## Exercise instructions
Update the data below by changing every "Screen dimensions" to "Display size", and return all of it with nothing else altered.

## Material
────────────────────

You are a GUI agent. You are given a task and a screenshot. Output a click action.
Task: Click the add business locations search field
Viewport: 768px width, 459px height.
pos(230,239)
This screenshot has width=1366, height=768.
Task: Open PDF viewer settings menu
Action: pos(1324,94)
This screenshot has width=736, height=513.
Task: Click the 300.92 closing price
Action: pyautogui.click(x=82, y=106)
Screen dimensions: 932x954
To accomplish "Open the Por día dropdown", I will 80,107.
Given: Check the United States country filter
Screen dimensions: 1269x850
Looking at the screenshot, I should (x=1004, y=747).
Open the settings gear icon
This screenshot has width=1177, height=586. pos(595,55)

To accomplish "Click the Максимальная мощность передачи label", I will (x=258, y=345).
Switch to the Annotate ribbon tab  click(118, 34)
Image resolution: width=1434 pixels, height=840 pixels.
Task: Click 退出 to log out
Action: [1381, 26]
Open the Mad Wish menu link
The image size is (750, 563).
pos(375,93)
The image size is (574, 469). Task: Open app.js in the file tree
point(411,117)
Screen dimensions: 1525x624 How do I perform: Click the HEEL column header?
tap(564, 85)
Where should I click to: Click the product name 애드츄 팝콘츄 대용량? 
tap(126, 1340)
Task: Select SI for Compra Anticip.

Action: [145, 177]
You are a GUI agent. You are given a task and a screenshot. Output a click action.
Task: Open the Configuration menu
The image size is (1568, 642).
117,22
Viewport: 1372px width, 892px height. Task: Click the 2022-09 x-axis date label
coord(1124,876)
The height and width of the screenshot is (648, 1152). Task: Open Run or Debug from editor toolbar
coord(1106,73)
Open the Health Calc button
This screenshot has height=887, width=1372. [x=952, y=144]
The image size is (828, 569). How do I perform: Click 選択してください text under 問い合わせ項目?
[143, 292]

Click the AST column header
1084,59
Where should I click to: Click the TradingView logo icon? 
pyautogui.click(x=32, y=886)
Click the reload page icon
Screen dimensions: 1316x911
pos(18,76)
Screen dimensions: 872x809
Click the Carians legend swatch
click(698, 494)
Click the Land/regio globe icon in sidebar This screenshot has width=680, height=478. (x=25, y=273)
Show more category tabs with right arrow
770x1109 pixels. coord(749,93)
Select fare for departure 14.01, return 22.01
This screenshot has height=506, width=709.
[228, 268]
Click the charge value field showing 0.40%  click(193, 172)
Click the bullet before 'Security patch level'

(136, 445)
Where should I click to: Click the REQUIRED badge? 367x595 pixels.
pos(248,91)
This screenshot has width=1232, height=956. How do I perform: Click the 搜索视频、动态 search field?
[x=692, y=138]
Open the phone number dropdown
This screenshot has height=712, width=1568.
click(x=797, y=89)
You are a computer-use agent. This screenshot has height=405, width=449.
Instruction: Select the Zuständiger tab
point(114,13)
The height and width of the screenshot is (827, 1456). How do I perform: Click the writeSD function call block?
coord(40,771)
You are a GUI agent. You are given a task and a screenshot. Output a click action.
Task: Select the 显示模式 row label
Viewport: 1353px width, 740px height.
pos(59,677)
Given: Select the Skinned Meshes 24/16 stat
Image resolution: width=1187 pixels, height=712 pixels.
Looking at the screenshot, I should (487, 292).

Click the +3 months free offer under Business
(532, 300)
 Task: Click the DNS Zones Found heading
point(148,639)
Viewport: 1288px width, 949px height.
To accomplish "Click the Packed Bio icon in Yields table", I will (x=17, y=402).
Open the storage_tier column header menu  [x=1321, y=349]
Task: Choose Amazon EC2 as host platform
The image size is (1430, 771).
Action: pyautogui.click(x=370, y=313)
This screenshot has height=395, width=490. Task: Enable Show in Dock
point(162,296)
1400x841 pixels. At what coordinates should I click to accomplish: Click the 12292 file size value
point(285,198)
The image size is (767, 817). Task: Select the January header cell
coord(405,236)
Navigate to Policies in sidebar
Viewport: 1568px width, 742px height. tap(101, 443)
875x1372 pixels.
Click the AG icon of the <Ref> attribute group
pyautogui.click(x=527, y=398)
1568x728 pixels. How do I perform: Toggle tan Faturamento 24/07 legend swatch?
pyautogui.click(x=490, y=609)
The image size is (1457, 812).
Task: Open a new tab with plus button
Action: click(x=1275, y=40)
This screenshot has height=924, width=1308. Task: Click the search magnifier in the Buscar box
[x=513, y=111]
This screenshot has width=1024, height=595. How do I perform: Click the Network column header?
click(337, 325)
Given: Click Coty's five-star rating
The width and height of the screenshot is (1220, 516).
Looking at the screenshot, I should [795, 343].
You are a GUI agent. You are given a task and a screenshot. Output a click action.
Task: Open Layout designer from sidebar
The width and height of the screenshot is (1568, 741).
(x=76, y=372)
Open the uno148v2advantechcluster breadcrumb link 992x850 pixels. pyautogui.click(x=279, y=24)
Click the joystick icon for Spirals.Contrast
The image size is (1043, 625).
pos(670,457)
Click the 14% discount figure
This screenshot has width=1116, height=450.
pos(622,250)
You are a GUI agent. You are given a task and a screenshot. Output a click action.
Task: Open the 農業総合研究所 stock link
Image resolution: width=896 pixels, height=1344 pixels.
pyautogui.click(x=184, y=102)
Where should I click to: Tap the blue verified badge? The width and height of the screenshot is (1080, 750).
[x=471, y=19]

────────────────────

## Final result
You are a GUI agent. You are given a task and a screenshot. Output a click action.
Task: Click the add business locations search field
Viewport: 768px width, 459px height.
pos(230,239)
This screenshot has width=1366, height=768.
Task: Open PDF viewer settings menu
Action: pos(1324,94)
This screenshot has width=736, height=513.
Task: Click the 300.92 closing price
Action: pyautogui.click(x=82, y=106)
Display size: 932x954
To accomplish "Open the Por día dropdown", I will 80,107.
Given: Check the United States country filter
Display size: 1269x850
Looking at the screenshot, I should (x=1004, y=747).
Open the settings gear icon
This screenshot has width=1177, height=586. pos(595,55)

To accomplish "Click the Максимальная мощность передачи label", I will (x=258, y=345).
Switch to the Annotate ribbon tab  click(118, 34)
Image resolution: width=1434 pixels, height=840 pixels.
Task: Click 退出 to log out
Action: [1381, 26]
Open the Mad Wish menu link
The image size is (750, 563).
pos(375,93)
The image size is (574, 469). Task: Open app.js in the file tree
point(411,117)
Display size: 1525x624 How do I perform: Click the HEEL column header?
tap(564, 85)
Where should I click to: Click the product name 애드츄 팝콘츄 대용량? 
tap(126, 1340)
Task: Select SI for Compra Anticip.

Action: [145, 177]
You are a GUI agent. You are given a task and a screenshot. Output a click action.
Task: Open the Configuration menu
The image size is (1568, 642).
117,22
Viewport: 1372px width, 892px height. Task: Click the 2022-09 x-axis date label
coord(1124,876)
The height and width of the screenshot is (648, 1152). Task: Open Run or Debug from editor toolbar
coord(1106,73)
Open the Health Calc button
This screenshot has height=887, width=1372. [x=952, y=144]
The image size is (828, 569). How do I perform: Click 選択してください text under 問い合わせ項目?
[143, 292]

Click the AST column header
1084,59
Where should I click to: Click the TradingView logo icon? 
pyautogui.click(x=32, y=886)
Click the reload page icon
Display size: 1316x911
pos(18,76)
Display size: 872x809
Click the Carians legend swatch
click(698, 494)
Click the Land/regio globe icon in sidebar This screenshot has width=680, height=478. (x=25, y=273)
Show more category tabs with right arrow
770x1109 pixels. coord(749,93)
Select fare for departure 14.01, return 22.01
This screenshot has height=506, width=709.
[228, 268]
Click the charge value field showing 0.40%  click(193, 172)
Click the bullet before 'Security patch level'

(136, 445)
Where should I click to: Click the REQUIRED badge? 367x595 pixels.
pos(248,91)
This screenshot has width=1232, height=956. How do I perform: Click the 搜索视频、动态 search field?
[x=692, y=138]
Open the phone number dropdown
This screenshot has height=712, width=1568.
click(x=797, y=89)
You are a computer-use agent. This screenshot has height=405, width=449.
Instruction: Select the Zuständiger tab
point(114,13)
The height and width of the screenshot is (827, 1456). How do I perform: Click the writeSD function call block?
coord(40,771)
You are a GUI agent. You are given a task and a screenshot. Output a click action.
Task: Select the 显示模式 row label
Viewport: 1353px width, 740px height.
pos(59,677)
Given: Select the Skinned Meshes 24/16 stat
Image resolution: width=1187 pixels, height=712 pixels.
Looking at the screenshot, I should (487, 292).

Click the +3 months free offer under Business
(532, 300)
 Task: Click the DNS Zones Found heading
point(148,639)
Viewport: 1288px width, 949px height.
To accomplish "Click the Packed Bio icon in Yields table", I will (x=17, y=402).
Open the storage_tier column header menu  [x=1321, y=349]
Task: Choose Amazon EC2 as host platform
The image size is (1430, 771).
Action: pyautogui.click(x=370, y=313)
This screenshot has height=395, width=490. Task: Enable Show in Dock
point(162,296)
1400x841 pixels. At what coordinates should I click to accomplish: Click the 12292 file size value
point(285,198)
The image size is (767, 817). Task: Select the January header cell
coord(405,236)
Navigate to Policies in sidebar
Viewport: 1568px width, 742px height. tap(101, 443)
875x1372 pixels.
Click the AG icon of the <Ref> attribute group
pyautogui.click(x=527, y=398)
1568x728 pixels. How do I perform: Toggle tan Faturamento 24/07 legend swatch?
pyautogui.click(x=490, y=609)
The image size is (1457, 812).
Task: Open a new tab with plus button
Action: click(x=1275, y=40)
This screenshot has height=924, width=1308. Task: Click the search magnifier in the Buscar box
[x=513, y=111]
This screenshot has width=1024, height=595. How do I perform: Click the Network column header?
click(337, 325)
Given: Click Coty's five-star rating
The width and height of the screenshot is (1220, 516).
Looking at the screenshot, I should [795, 343].
You are a GUI agent. You are given a task and a screenshot. Output a click action.
Task: Open Layout designer from sidebar
The width and height of the screenshot is (1568, 741).
(x=76, y=372)
Open the uno148v2advantechcluster breadcrumb link 992x850 pixels. pyautogui.click(x=279, y=24)
Click the joystick icon for Spirals.Contrast
The image size is (1043, 625).
pos(670,457)
Click the 14% discount figure
This screenshot has width=1116, height=450.
pos(622,250)
You are a GUI agent. You are given a task and a screenshot. Output a click action.
Task: Open the 農業総合研究所 stock link
Image resolution: width=896 pixels, height=1344 pixels.
pyautogui.click(x=184, y=102)
Where should I click to: Tap the blue verified badge? The width and height of the screenshot is (1080, 750).
[x=471, y=19]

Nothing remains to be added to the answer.